So i just got diagnosed with swine flu. im at walgreens looking like shit and this guy keeps staring at me. Im so gonna cough in his face.
well, dont
I didnt. i just coughed then looked at him menacingly. he got it.
OMG - This guy with a mullet just told me - it wasn't a mullet - but his hair dresser layered it wrong. It's so walmart in here. I hate you.
No.. It's totally over.. He deleted the poke I sent him.. That makes it official.
i said good morning to each one of his abs personally
She used the introduce me to her roommates so she could find out my name trick the next morning..I may be in love.

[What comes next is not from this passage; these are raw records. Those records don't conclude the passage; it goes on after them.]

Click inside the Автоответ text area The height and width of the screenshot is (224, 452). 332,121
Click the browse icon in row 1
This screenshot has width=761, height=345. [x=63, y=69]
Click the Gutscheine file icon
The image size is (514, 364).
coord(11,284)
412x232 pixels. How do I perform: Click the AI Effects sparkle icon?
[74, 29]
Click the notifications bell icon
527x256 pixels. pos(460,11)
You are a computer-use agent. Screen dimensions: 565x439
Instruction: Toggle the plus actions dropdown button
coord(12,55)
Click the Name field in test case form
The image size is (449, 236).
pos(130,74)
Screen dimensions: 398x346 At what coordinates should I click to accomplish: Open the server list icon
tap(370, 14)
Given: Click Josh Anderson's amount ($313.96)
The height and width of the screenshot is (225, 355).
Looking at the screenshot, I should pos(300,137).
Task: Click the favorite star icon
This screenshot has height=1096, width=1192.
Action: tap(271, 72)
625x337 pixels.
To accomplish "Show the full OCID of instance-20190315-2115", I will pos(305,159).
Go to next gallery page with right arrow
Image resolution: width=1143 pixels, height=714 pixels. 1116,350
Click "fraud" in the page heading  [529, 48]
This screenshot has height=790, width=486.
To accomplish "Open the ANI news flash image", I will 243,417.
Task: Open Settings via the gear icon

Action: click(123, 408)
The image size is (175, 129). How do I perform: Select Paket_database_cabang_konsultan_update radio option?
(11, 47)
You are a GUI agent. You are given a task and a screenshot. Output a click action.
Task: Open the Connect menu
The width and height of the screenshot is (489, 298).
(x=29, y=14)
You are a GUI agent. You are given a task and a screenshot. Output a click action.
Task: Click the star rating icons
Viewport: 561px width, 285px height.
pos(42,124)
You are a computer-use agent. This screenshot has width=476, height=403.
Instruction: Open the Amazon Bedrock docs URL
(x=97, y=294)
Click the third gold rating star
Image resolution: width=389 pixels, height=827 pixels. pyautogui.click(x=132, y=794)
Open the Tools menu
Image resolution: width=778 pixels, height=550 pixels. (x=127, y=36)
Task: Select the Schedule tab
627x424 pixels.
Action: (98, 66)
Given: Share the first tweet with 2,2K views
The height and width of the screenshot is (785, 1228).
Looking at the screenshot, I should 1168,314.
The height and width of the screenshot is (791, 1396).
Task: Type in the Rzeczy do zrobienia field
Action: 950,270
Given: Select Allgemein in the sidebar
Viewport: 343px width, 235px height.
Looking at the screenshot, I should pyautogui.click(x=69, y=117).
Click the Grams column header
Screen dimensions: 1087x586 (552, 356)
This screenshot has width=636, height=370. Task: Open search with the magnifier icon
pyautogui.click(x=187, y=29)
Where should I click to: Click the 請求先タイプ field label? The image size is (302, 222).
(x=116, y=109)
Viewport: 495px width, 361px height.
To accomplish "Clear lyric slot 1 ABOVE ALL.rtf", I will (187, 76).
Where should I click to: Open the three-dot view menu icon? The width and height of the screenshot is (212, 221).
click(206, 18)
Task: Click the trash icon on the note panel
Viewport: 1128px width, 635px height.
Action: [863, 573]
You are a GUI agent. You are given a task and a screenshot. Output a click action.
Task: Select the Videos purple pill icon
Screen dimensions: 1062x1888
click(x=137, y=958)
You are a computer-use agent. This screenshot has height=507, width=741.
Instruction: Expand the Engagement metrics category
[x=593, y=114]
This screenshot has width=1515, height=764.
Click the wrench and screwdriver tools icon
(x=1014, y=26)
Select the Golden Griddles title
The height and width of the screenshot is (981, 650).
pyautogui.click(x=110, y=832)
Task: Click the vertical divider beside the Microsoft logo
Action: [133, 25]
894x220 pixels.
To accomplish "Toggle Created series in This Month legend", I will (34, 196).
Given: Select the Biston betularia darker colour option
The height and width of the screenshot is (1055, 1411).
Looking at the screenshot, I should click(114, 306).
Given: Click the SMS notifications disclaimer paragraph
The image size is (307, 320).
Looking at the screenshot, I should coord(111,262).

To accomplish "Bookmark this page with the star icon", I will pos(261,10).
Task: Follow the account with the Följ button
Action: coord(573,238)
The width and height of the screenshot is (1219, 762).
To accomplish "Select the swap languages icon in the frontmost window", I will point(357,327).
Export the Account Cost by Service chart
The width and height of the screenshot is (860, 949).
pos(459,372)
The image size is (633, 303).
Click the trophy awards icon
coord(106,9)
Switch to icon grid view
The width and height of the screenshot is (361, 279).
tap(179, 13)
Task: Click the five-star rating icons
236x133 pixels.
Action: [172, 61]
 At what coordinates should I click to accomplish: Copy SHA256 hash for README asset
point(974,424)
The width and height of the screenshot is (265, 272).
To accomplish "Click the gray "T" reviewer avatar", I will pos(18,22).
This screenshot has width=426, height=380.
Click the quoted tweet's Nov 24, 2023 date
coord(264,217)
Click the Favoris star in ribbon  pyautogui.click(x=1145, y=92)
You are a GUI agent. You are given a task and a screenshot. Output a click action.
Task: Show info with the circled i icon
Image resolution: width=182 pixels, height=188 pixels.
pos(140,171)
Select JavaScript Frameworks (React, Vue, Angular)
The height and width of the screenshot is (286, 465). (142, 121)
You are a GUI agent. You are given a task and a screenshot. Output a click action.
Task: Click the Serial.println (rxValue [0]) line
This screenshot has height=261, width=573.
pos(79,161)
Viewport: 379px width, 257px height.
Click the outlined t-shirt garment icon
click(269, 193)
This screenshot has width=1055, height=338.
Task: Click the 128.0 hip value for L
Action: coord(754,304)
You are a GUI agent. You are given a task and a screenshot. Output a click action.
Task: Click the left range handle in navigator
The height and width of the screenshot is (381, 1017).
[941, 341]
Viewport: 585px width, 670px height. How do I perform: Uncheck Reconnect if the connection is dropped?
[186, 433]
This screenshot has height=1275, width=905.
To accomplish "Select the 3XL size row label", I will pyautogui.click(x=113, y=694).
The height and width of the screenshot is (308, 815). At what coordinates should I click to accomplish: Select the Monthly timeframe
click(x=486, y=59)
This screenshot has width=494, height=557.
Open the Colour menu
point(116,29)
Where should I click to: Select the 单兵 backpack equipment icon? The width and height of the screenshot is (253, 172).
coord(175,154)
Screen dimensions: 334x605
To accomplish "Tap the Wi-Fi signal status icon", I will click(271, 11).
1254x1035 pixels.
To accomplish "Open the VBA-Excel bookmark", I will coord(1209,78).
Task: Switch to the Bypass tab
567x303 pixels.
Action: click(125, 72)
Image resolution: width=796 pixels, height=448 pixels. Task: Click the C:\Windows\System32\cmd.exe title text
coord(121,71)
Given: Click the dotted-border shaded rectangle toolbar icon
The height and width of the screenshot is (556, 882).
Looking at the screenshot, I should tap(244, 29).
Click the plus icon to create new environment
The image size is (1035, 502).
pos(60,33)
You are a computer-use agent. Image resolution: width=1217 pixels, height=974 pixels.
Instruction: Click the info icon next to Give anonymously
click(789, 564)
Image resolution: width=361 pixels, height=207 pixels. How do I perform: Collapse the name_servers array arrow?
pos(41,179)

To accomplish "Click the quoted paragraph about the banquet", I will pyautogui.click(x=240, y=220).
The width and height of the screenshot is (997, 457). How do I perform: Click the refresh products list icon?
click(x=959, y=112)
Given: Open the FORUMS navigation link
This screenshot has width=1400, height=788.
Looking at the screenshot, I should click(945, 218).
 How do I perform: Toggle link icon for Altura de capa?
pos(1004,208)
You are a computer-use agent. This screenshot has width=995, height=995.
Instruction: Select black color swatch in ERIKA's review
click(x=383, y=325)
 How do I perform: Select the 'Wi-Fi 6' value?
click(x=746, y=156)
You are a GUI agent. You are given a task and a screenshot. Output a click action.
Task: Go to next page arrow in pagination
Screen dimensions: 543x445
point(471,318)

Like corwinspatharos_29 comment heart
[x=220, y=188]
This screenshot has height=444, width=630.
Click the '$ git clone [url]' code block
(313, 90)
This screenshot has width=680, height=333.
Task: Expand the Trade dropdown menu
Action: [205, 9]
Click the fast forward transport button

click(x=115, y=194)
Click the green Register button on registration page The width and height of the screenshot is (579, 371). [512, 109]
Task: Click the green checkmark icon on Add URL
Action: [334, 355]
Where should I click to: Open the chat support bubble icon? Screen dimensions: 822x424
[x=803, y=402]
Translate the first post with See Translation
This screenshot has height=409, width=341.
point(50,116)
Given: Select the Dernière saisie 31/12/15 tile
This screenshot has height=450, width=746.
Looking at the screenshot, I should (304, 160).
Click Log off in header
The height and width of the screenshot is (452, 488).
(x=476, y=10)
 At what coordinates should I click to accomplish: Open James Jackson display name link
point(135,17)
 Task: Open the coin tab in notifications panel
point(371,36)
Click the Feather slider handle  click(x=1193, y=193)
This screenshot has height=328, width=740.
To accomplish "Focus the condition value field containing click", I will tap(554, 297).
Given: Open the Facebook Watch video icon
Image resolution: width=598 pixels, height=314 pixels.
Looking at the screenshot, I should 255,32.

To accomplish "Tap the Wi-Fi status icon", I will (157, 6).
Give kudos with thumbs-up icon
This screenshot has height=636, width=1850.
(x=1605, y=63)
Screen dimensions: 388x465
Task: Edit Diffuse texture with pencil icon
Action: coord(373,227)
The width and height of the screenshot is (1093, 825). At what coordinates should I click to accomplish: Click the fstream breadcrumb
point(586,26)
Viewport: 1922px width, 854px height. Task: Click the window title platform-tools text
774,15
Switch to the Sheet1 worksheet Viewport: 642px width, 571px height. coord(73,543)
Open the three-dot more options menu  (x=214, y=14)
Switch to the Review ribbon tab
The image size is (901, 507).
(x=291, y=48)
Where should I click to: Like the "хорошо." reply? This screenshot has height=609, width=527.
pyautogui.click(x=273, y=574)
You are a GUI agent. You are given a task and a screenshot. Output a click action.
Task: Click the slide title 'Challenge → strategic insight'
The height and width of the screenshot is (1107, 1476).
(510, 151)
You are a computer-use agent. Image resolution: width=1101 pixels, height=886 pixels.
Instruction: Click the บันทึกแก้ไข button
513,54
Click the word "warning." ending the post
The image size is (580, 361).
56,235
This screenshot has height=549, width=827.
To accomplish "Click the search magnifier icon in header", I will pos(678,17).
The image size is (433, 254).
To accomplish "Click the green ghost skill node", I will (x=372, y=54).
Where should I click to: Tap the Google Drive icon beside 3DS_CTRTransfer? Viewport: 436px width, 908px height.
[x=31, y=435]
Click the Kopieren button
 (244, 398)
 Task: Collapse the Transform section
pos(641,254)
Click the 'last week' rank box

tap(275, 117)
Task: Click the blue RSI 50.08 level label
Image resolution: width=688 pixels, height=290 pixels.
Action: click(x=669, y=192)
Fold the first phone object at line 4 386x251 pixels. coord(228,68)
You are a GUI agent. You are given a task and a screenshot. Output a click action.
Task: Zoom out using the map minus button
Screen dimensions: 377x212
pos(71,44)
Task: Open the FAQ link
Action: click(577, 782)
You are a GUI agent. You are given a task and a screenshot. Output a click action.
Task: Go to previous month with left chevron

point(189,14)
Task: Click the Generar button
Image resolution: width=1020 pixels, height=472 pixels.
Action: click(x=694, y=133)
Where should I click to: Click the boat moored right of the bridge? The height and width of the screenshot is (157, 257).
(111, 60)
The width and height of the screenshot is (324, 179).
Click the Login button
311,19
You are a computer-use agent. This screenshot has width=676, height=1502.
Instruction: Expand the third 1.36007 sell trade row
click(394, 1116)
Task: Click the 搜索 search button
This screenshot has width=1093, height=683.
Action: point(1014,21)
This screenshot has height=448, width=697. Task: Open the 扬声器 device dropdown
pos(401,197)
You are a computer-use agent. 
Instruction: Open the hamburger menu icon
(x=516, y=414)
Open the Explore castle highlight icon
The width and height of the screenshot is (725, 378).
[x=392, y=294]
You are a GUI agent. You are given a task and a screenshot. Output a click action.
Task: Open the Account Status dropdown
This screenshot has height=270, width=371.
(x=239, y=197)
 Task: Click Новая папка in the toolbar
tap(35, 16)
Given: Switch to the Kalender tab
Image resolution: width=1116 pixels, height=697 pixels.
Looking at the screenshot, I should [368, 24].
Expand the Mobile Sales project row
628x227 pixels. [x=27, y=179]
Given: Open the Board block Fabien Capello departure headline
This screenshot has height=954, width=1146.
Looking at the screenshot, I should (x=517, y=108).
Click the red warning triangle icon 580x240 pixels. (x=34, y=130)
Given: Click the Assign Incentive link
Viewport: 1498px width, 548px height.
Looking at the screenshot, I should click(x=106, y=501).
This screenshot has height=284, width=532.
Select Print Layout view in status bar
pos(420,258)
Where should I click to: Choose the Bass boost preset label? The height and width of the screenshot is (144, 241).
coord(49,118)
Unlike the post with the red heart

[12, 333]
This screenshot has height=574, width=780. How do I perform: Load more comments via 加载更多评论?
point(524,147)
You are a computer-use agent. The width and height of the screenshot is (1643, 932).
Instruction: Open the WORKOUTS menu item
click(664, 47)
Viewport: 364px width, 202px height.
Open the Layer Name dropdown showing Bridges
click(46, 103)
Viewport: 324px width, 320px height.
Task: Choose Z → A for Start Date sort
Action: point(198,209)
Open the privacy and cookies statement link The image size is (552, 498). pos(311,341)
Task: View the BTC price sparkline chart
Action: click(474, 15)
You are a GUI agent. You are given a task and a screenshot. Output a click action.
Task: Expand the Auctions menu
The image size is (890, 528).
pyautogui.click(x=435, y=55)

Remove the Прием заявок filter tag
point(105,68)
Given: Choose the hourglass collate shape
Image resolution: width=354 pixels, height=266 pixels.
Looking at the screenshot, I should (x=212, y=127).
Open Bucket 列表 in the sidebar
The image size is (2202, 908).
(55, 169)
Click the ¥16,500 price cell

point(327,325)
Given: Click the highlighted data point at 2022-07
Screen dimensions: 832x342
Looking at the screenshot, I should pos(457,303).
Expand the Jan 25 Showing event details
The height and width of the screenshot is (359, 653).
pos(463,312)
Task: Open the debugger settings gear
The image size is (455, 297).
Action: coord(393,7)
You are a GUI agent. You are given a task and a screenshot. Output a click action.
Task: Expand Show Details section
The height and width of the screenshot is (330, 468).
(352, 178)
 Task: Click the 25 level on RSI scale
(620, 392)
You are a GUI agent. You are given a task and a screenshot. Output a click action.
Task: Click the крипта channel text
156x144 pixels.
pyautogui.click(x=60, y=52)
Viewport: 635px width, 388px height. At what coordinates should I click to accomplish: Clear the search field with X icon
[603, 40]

How do you get mayonnaise out of... well jesus it's everywhere, let's start with carpets
Hi. I probably already told you this mid puke, but thanks again for babysitting me last night. How did I get in the car?
Are you scared? I basically plan on us looking like giant drunk skittles
As for the 14 hours of vodka. I am all that is man.
Of course not. I'd be offended if you didn't bring my boobs into casual conversation.
my still drunk mind thought "hey this is a really good time to stand in the middle of the street barely clothed in 20 degree weather at 4 am talking about the blow job i gave him soph year of high school"
In related news... Actually, nope. I don't have any orgy-related news. You win.
Let's FaceTime each other while we shotgun beers
my birth father cheated on his wife with my birth mother. it's literally in my blood to be a home wrecker.
Whenever someone said no you would yell "Die Motherfucker." Kind of like some twisted drinking game.